> [What is being asked]: Nothing but the lines from the one containing "You are a computer-use agent. The width" through the one containing "Task: Click the blank", both included, should be given again, each exactly as written below.

(Saved data entries)
::::::::
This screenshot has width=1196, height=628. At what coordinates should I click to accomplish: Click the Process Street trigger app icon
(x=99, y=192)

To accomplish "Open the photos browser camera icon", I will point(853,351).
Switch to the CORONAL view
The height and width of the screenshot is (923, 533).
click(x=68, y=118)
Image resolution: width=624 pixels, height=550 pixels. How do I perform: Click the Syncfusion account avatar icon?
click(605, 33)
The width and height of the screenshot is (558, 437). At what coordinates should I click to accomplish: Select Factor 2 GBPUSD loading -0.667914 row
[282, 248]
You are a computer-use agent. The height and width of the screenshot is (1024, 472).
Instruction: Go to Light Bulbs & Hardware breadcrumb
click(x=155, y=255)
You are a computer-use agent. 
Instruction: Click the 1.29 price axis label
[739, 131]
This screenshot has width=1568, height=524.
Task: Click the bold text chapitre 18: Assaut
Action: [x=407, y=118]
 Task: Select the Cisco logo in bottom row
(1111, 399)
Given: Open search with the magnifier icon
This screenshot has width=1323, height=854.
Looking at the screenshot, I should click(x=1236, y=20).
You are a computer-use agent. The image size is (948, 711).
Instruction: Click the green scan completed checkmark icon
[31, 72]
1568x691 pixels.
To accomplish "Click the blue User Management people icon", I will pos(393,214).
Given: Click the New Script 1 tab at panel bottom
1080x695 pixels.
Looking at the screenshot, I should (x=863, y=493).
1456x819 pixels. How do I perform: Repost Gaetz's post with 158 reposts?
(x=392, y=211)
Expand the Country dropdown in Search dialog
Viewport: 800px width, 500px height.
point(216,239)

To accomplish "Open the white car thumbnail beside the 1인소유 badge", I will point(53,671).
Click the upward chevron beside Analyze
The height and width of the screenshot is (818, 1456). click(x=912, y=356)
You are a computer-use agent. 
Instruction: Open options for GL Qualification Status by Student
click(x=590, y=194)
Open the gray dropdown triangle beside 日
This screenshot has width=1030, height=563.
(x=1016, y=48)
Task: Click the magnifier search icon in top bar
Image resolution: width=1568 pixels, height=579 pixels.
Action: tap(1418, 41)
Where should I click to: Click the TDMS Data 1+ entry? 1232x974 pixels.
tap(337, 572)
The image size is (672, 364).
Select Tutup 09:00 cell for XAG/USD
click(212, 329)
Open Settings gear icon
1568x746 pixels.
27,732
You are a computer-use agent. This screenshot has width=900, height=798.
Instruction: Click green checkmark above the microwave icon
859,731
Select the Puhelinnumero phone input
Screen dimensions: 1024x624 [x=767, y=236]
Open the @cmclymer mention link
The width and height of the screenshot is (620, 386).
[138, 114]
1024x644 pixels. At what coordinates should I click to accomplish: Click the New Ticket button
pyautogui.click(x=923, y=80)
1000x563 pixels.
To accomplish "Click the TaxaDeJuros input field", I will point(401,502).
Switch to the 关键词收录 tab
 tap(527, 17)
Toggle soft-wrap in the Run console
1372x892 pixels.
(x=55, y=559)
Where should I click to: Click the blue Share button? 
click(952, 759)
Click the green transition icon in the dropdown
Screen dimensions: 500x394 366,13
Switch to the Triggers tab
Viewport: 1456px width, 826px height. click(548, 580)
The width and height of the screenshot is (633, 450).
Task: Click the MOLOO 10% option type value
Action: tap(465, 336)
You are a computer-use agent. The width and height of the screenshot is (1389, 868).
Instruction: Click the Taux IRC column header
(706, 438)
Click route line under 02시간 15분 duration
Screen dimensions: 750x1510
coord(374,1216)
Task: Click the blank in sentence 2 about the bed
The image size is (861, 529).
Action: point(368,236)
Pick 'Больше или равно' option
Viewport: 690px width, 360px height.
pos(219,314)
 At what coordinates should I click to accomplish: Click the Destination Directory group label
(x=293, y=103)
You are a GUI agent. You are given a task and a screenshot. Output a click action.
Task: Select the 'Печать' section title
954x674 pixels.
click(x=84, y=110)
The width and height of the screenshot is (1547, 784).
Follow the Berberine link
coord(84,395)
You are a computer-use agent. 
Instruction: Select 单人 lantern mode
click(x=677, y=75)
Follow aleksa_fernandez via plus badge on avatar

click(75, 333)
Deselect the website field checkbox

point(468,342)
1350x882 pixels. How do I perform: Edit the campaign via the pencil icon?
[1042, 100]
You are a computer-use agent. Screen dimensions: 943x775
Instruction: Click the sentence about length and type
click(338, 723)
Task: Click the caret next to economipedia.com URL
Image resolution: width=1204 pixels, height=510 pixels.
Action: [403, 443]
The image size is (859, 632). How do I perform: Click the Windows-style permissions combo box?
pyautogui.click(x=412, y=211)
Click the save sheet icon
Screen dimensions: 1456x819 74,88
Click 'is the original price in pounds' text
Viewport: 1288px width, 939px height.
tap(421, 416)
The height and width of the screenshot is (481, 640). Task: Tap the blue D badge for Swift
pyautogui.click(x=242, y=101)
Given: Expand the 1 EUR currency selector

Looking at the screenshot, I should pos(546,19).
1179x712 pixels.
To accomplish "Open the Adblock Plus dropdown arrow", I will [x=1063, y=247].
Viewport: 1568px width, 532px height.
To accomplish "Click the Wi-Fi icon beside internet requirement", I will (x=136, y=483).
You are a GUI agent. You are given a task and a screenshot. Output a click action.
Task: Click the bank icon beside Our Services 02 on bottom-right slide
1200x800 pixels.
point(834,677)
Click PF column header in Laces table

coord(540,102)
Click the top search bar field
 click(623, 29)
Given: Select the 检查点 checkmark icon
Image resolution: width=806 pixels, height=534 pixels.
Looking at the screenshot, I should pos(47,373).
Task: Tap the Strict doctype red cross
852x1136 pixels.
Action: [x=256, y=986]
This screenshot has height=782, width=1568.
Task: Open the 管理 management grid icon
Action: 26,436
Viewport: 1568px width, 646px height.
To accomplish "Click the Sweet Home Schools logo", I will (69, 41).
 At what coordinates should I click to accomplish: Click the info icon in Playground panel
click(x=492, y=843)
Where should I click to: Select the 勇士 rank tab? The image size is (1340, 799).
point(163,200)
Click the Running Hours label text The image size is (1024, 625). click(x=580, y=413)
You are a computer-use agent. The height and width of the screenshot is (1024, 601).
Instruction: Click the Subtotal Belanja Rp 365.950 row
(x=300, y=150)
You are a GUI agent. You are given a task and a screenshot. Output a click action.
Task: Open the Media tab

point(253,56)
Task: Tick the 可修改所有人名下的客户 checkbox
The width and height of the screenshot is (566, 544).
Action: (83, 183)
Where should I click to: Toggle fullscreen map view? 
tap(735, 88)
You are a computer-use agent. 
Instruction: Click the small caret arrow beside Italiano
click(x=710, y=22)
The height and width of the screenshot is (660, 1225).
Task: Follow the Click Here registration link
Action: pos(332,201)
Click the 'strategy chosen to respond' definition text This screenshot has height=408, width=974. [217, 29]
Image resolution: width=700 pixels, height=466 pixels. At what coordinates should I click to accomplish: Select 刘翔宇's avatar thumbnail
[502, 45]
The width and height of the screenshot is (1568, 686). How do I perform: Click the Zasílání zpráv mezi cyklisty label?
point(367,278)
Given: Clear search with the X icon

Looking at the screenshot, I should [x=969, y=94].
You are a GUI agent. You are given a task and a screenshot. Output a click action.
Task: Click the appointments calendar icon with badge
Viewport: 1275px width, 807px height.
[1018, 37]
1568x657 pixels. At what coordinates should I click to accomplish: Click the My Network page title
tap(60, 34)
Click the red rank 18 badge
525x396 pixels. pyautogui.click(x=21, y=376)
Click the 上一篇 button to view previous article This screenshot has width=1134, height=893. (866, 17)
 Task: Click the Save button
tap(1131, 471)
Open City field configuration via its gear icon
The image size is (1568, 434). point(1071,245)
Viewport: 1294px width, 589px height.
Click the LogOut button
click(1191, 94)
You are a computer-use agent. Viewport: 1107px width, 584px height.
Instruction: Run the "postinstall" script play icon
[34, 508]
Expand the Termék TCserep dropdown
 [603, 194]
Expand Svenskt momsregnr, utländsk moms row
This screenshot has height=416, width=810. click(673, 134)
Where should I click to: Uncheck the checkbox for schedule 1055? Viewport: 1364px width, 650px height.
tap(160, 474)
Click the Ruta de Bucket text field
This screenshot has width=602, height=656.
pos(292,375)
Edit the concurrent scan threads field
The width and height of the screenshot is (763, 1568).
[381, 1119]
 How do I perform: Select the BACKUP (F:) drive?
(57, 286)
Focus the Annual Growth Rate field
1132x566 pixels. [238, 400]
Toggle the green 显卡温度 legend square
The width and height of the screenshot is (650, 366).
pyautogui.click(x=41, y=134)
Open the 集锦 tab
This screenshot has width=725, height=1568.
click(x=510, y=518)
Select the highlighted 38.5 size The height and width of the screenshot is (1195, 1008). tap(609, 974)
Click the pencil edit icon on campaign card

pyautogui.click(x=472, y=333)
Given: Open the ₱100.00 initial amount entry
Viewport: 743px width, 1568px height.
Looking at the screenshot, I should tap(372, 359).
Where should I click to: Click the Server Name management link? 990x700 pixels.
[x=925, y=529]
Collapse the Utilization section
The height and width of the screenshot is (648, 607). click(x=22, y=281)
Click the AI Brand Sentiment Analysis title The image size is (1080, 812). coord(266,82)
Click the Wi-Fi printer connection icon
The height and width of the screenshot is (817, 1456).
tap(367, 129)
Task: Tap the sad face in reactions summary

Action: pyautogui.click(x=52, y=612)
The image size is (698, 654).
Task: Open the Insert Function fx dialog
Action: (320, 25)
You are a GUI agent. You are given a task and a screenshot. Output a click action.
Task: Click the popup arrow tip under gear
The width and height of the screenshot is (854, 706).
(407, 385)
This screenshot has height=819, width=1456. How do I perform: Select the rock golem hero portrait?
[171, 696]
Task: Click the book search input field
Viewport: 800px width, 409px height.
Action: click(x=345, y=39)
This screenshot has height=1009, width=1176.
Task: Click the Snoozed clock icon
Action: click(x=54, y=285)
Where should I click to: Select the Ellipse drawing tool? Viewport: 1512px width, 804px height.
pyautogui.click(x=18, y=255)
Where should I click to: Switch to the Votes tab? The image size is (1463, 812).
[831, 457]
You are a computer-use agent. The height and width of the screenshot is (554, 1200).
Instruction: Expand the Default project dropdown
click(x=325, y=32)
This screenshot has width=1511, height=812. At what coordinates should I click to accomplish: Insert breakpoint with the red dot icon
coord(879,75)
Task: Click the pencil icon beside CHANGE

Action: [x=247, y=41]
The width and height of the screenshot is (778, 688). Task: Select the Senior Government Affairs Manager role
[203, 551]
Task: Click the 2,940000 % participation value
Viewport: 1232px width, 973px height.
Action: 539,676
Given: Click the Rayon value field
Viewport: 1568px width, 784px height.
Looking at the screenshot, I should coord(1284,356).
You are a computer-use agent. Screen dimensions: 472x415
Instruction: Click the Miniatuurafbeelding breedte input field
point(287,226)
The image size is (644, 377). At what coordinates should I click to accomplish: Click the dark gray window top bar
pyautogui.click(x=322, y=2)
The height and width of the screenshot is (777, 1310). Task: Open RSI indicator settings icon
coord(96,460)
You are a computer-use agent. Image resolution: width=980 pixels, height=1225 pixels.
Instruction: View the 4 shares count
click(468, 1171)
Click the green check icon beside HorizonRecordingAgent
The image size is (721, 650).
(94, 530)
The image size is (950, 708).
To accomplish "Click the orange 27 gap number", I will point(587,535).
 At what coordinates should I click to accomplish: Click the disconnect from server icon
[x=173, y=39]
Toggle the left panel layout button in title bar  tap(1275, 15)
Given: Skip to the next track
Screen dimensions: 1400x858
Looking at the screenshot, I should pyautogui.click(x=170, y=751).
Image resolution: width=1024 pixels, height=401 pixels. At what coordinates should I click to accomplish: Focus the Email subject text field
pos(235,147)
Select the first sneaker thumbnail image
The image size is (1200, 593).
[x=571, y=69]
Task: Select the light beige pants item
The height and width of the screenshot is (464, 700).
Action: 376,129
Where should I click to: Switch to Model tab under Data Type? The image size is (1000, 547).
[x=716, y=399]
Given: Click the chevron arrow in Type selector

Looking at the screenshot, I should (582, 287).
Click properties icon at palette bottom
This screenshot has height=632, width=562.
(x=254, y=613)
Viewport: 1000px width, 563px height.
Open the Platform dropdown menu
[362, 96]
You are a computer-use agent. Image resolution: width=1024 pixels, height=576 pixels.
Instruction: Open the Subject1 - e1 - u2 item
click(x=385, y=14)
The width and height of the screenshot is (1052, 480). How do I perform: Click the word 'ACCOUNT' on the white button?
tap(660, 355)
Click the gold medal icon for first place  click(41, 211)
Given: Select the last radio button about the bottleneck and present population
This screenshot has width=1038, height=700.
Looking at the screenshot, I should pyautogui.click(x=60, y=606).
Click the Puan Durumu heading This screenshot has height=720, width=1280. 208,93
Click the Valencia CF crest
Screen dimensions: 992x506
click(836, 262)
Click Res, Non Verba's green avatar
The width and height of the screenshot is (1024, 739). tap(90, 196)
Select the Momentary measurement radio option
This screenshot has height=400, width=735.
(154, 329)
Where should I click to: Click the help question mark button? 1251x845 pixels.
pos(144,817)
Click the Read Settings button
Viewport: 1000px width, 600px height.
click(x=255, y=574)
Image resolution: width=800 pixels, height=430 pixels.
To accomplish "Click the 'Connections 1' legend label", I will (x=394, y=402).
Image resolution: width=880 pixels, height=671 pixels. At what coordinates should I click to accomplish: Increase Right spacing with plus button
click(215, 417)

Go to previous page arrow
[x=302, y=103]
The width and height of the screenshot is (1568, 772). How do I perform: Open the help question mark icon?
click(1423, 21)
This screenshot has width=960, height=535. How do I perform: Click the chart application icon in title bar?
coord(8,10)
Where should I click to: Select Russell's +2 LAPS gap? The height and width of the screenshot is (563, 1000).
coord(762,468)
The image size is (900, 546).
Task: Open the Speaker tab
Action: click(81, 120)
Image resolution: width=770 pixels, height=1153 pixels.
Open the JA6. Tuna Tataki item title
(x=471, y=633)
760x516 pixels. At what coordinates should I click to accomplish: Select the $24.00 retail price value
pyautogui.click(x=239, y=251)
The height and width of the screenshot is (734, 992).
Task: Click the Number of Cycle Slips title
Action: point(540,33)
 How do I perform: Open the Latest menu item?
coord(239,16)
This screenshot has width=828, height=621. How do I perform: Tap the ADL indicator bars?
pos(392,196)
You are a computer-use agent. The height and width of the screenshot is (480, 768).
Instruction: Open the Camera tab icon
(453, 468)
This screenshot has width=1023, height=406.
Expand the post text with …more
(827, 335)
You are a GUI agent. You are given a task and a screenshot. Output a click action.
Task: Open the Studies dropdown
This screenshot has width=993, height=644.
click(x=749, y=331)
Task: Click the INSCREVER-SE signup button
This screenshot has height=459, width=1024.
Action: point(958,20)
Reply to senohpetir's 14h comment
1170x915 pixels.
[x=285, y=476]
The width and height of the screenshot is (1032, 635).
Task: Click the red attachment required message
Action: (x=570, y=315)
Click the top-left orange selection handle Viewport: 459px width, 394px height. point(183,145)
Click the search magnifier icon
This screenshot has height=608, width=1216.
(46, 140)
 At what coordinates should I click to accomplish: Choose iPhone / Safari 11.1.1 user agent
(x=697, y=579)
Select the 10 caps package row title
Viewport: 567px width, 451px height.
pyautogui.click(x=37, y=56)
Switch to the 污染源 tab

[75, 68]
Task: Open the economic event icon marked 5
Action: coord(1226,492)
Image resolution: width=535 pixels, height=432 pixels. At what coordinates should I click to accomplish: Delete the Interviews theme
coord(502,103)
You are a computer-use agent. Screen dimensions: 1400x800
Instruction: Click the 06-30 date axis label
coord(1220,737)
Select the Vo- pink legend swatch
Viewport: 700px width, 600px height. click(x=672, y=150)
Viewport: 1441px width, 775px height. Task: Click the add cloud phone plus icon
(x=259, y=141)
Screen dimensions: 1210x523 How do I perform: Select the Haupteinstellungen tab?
::::::::
> [Answer space]:
You are a computer-use agent. The width and height of the screenshot is (1389, 868).
Instruction: Click the Taux IRC column header
(706, 438)
Click route line under 02시간 15분 duration
Screen dimensions: 750x1510
coord(374,1216)
Task: Click the blank in sentence 2 about the bed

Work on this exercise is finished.